Samsung has added a few extras as well, like a Photo Studio app with some basic editing tools. It'd be even better to see these things within the native camera app.
Microsoft continues to win points for its Music+Videos hub with Zune and Zune Pass integration, and great music-mixing DJ features. Bing's new Mango features with music identification and optical scan-search (called Bing Vision) also worked well on this real-world device.
At 16GB, the device memory doubles that of AT&T's Samsung Focus Flash. Without a microSD card slot, that's the upper limit for all local storage, but Microsoft has softened the blow by giving Windows Phone users 25GB of free online file storage through SkyDrive. It's one method for saving photos, videos, and other documents.
Samsung has a knack for making some pretty nice cameras, and the Focus S is the lucky recipient of an 8-megapixel lens and a 1.3-megapixel front-facer. I really like Microsoft's take on the app itself, which wakes up when you press and hold the camera button, even in locked mode. Switching among cameras and video mode is simple, as is accessing the multiple settings for white balance, image effect contrast, sharpness, ISO, photo resolution, and so on. Simply swipe toward the top of the phone to view the photo gallery.

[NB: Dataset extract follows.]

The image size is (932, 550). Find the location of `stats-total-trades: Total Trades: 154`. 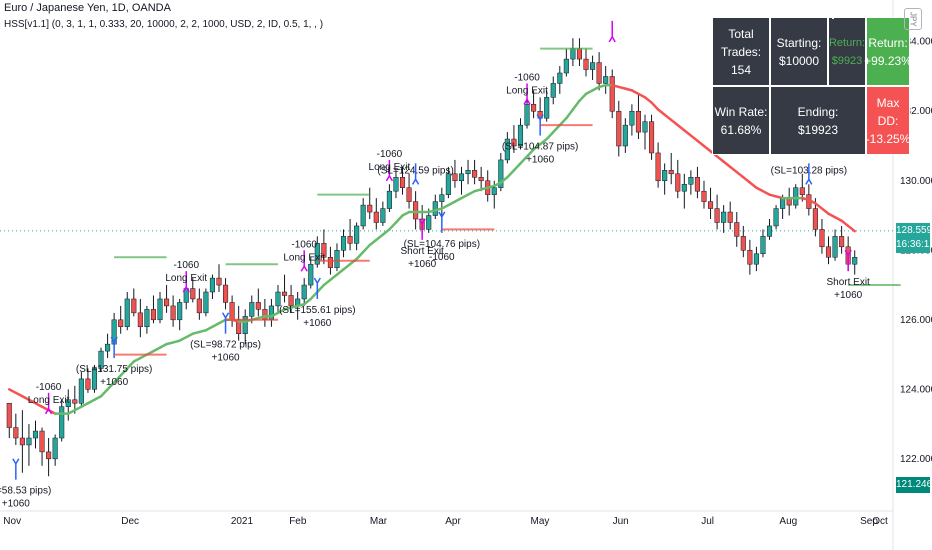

Photos themselves were very good. Sharpness is set to medium by default, which is too bad, because amping the sharpness up to high or maximum sharpness can really define the photo. If you don't save the settings, they'll return to the default. Colors were usually vibrant, though at times the Focus S has been known to overdo it with tones that appear candied, especially reds and greens. I witnessed some weird ghosting on one indoor photo. There is a bit of shutter lag, but not so much it gets annoying.

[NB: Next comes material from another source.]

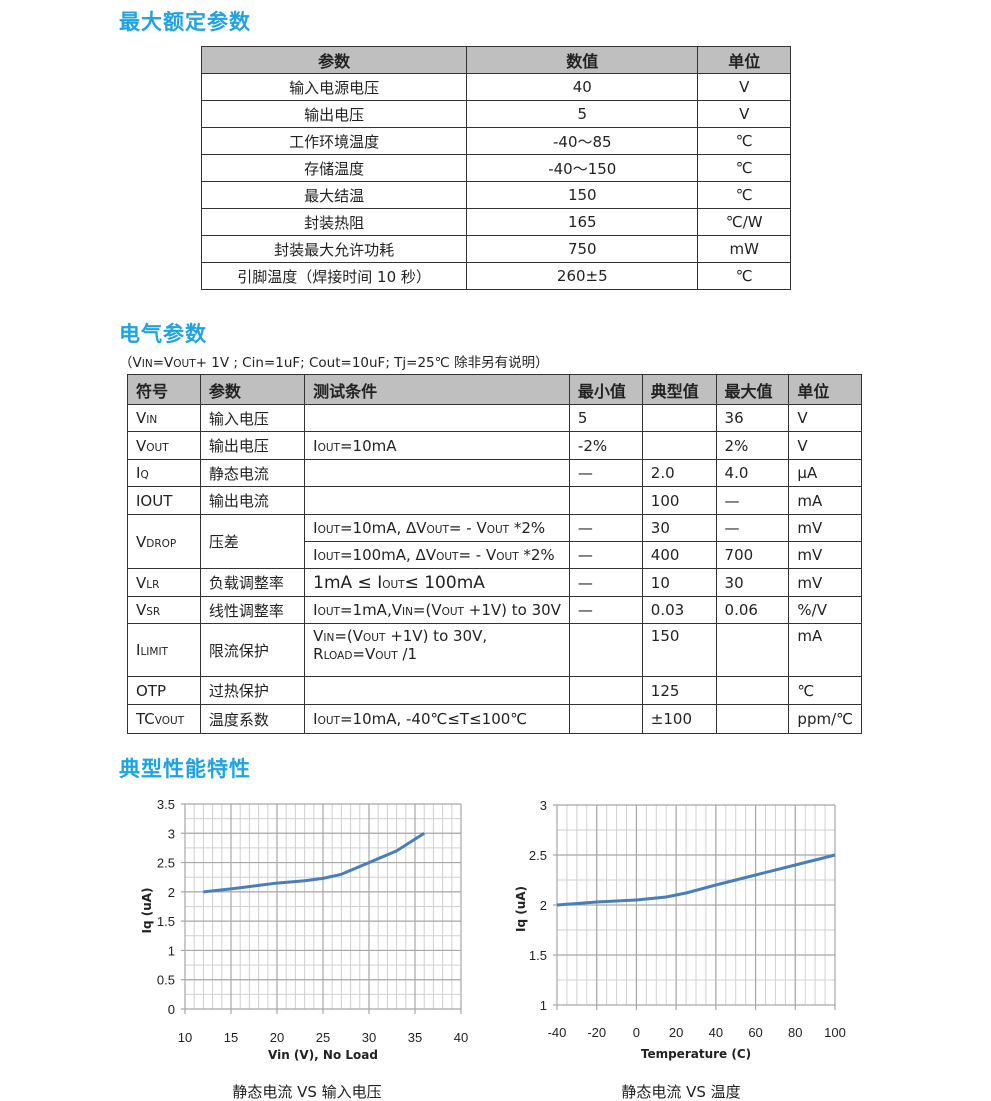  I want to click on text-segment: R, so click(318, 654).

The front-facing camera took decent pictures, all things considered, though they were often washed-out and less distinct (which might be a good thing when it comes to such close-range face photography). Video played back smoothly, without any jitters or skipping, though it sometimes washed out the scene and in general looks best when viewed on a slightly smaller screen. See even more photos taken with the Focus S in this gallery.
I tested the quad-band (GSM 8500/900/1800/1900) Samsung Focus S in San Francisco on AT&T's network. Call quality was acceptable, but not quite ideal. Volume was nice and loud to my ears, and voices sounded rich and natural, though a little scratchy. While the line was clear, without any background noise, I did notice some garbling and audio blips. Callers on the other end of the line reported volume a bit on the low side, and a little echo, though they said I sounded like me and there wasn't any background fuzz.

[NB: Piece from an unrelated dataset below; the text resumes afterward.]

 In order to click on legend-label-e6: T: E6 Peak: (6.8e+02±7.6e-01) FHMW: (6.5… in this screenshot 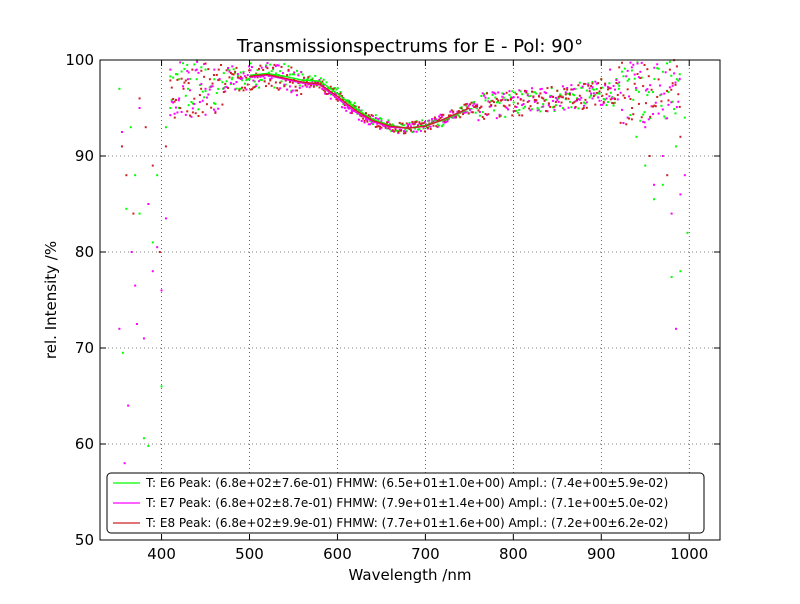, I will do `click(406, 483)`.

Samsung Focus S call quality sample
To test speakerphone, I held the phone at waist level. Volume was acceptable, pretty loud for the feature, while managing to keep the buzzing that often accompanies higher-volume speakerphones in check. I'll note that voices did sound tinny, but not echoey. On the other end of the line, callers said I sounded hollow and distant, and that call volume plunged. Sounds began running together, but there was no signal disruption.
Data speeds are important, of course, and while there aren't any Windows Phones that support 4G LTE yet, a couple are greenlit for the "4G" HSPA+ network. These speeds aren't as blazing as LTE phones in absolute terms, but I will say that browsing felt comfortably normal. Using the Focus S' Internet Explorer browser, CNET's mobile-optimized site finished loading in about 14 seconds, with the full, graphically rich site loading in about 27 seconds. IE drew up the New York Times' desktop site--without redirecting to mobile--in about 15 seconds. Internal speeds felt fast on the phone's 1.4GHz processor.
The Focus S has a rated talk time of up to 6.5 hours, and up to 10 days of standby time on its 1,650mAh battery. According to FCC's radio frequency tests, the Focus S has a digital SAR of 0.33 watt per kilogram.
Samsung has definitely led the way with Windows Phones, from the original Samsung Focus to the loosely related Focus Flash and Focus S we see now. Any way you look at it, the Focus S, with its clean, attractive, powerful minimalism, is easy to use and lets Windows Phone shine. There are few overt flaws, and the device brings Microsoft's mobile platform the closest it's ever been to being in direct competition with Android and iOS superphones. However, as much as I recommend the device for day-to-day use, the analytical part of me can't help but feel like Samsung is cheating just a little bit by reusing the widespread Galaxy S II design that's become its Android flagship. As heartily as I approve of recycling, I'd love to see Samsung create a Windows Phone that introduces a style all its own. The device is about neck-and-neck with the huge HTC Titan, which does have a more polished, though hefty design, and it will still face competition when the U.S. version of the Nokia Lumia 800 lands on our shores. Yet, not everyone wants a screen as large as the Titan's, or a body as unwieldy, and I suspect that the phone will have an overall wider appeal. Until then, the Focus S and the Titan are battling it out for the Windows Phone crown.